(Records from a data source)
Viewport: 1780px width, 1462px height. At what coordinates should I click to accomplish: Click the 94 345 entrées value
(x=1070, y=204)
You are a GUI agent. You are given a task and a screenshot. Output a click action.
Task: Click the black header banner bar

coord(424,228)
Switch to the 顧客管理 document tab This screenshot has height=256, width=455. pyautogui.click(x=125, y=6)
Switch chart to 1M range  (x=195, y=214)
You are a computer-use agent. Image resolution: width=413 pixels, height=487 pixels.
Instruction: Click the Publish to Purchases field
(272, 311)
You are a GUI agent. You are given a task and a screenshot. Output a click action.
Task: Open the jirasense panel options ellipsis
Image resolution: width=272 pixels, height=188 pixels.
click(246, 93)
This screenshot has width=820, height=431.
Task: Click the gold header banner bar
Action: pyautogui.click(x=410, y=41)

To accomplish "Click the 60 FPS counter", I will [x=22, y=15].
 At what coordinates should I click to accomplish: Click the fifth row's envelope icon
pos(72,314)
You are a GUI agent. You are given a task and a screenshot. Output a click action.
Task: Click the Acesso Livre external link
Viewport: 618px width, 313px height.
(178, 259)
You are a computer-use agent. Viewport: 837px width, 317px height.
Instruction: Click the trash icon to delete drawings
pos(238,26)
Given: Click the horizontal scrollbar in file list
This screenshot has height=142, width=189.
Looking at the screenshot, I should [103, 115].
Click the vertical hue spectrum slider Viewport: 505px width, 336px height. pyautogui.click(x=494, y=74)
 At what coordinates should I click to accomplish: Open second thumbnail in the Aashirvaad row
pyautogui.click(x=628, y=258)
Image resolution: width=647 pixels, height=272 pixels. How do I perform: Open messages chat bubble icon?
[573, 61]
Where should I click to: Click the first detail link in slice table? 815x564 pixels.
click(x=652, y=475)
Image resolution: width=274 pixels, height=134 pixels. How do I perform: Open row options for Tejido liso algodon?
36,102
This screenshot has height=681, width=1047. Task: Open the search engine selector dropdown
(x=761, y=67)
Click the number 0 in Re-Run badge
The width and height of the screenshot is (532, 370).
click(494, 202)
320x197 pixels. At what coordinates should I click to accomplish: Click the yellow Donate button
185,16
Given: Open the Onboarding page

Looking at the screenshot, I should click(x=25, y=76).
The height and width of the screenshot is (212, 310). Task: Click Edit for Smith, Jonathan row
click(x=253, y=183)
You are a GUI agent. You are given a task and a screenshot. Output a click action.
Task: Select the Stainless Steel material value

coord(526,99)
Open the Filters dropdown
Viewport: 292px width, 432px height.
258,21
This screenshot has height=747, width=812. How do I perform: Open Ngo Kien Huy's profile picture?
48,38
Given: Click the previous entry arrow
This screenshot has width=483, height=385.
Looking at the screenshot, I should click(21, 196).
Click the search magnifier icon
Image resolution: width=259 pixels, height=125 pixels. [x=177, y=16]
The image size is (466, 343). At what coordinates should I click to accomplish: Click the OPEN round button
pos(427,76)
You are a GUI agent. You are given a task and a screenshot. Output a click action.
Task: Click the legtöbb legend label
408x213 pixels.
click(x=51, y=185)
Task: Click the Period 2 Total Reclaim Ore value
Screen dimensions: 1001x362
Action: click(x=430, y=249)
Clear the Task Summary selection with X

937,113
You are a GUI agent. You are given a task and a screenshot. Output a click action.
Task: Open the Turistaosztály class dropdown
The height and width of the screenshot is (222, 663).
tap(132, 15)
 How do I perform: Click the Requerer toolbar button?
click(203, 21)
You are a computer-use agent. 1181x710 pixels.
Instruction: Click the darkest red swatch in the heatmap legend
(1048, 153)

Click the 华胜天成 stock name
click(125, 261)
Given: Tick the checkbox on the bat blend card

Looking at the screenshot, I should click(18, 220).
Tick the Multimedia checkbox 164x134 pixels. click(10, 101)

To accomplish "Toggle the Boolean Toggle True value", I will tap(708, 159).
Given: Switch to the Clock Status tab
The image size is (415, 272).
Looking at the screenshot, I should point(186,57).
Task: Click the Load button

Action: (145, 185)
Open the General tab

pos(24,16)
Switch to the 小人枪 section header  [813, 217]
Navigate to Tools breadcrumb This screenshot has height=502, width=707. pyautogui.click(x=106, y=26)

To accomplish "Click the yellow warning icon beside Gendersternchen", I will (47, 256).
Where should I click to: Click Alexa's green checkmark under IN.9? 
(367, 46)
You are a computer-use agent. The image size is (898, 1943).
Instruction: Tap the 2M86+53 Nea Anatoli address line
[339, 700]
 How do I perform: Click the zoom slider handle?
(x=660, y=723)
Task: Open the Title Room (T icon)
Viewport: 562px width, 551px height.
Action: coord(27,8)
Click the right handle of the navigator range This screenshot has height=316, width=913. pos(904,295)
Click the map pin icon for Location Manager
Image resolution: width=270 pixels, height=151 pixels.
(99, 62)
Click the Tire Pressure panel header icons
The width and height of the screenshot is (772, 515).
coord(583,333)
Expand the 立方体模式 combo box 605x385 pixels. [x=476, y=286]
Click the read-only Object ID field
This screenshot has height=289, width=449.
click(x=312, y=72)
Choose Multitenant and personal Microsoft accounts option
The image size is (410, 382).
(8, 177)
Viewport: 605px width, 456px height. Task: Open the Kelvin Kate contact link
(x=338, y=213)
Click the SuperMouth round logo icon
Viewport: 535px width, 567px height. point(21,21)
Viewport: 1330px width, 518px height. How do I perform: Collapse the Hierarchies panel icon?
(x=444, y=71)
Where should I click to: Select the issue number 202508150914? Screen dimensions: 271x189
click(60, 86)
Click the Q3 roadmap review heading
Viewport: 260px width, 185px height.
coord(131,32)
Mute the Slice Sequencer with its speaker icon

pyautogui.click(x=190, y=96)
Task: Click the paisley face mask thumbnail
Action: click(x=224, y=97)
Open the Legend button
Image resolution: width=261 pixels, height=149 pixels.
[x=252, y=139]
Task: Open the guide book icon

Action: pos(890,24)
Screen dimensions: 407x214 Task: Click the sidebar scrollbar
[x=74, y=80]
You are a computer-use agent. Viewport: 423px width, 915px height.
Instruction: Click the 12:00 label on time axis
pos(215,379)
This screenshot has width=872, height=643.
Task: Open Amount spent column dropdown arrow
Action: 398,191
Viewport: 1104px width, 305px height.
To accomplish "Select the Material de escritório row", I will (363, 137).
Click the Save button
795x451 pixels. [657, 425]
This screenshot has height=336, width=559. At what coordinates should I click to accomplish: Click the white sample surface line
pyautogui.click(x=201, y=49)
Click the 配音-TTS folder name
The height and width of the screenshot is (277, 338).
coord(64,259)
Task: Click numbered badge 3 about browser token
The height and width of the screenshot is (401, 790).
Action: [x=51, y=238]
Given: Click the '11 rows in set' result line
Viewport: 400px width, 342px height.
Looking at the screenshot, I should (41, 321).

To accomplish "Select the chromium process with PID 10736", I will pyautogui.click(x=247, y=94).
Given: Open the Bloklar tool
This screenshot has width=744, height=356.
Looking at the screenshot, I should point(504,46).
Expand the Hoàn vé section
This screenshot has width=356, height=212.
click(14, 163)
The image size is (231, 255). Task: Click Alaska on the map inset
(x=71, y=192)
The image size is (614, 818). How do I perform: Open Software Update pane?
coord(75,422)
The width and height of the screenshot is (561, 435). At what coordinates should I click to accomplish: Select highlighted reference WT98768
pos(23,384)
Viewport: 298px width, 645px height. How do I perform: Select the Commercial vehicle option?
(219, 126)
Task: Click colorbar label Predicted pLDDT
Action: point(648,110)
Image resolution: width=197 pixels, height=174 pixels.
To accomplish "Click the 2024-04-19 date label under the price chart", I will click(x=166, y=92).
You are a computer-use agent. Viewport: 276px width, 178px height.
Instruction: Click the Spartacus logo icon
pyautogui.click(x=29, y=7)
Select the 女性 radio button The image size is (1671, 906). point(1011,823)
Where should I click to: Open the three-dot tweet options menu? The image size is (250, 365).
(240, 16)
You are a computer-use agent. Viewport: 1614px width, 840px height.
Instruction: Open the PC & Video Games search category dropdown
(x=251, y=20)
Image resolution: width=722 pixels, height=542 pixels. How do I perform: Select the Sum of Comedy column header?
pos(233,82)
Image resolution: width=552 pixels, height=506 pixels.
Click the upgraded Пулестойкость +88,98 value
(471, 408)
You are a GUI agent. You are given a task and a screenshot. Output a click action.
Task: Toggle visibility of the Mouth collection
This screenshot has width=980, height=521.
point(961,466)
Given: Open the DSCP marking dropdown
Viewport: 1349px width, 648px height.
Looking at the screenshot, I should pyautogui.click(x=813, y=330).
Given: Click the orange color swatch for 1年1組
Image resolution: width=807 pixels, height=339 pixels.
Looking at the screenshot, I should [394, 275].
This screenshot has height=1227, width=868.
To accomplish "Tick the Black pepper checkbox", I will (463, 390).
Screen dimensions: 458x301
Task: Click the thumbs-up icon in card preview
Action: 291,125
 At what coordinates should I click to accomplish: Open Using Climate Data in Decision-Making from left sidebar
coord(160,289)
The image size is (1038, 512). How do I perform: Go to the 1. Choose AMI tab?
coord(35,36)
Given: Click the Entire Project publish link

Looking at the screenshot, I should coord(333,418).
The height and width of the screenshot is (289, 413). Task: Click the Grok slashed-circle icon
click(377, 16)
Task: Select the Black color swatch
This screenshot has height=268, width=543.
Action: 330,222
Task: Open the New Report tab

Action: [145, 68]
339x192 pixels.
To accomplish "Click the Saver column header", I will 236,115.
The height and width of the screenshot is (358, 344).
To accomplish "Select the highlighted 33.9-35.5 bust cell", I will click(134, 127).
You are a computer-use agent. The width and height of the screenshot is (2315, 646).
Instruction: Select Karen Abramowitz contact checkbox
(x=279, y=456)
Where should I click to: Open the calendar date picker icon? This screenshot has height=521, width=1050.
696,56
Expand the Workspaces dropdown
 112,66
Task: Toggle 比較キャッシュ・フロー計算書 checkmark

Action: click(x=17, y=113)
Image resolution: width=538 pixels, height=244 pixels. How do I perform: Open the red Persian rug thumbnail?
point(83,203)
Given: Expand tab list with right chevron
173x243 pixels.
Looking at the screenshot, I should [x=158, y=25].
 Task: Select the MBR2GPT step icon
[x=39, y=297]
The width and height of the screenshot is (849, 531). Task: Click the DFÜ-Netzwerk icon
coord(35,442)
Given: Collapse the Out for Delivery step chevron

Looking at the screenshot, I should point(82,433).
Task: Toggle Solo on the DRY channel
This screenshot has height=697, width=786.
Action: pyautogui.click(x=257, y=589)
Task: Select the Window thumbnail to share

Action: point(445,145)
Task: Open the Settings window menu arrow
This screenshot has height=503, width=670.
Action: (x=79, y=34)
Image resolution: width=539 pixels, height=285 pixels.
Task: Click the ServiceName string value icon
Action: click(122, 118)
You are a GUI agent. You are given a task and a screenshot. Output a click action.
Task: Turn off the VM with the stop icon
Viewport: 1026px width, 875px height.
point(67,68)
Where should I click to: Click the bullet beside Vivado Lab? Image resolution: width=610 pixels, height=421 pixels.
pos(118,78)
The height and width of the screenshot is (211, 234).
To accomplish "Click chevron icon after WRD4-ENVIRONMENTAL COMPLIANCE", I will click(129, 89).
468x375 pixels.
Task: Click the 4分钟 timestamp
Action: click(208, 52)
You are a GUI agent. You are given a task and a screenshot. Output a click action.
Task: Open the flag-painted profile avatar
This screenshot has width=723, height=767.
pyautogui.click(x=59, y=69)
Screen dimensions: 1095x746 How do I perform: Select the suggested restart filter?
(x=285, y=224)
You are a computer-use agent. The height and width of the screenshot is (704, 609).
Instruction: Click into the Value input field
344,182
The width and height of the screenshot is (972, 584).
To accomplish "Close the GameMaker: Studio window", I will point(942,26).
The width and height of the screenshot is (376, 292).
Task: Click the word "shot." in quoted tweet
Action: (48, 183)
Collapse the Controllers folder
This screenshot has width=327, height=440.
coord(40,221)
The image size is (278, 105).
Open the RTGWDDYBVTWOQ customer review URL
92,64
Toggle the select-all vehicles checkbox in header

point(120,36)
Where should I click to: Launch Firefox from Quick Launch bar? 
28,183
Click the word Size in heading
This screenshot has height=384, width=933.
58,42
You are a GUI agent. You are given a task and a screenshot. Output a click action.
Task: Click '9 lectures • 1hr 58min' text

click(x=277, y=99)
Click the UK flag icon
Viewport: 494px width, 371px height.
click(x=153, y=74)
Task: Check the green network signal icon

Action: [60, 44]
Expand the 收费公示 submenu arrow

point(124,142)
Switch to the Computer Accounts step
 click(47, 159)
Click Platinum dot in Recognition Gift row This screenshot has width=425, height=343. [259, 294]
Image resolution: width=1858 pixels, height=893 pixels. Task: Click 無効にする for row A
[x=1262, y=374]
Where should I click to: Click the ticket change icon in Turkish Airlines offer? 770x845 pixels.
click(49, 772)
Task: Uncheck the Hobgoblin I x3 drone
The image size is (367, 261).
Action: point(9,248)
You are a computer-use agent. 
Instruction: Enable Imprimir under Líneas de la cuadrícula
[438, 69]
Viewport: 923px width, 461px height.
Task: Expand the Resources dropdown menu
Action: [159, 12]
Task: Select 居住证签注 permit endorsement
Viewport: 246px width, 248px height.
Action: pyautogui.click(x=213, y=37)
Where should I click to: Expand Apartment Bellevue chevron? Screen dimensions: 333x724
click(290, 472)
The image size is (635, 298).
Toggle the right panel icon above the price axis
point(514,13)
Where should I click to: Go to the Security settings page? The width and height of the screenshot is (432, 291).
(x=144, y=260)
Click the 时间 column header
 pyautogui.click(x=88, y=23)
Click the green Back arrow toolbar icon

TASK REQUIREMENTS:
Look above for the line with "Task: Open the Title Room (T icon)" and the line with "Click the map pin icon for Location Manager"; transcribe both and all lines in between, exactly, and nothing else.

RESULT OF THIS TASK:
Task: Open the Title Room (T icon)
Viewport: 562px width, 551px height.
Action: coord(27,8)
Click the right handle of the navigator range This screenshot has height=316, width=913. pos(904,295)
Click the map pin icon for Location Manager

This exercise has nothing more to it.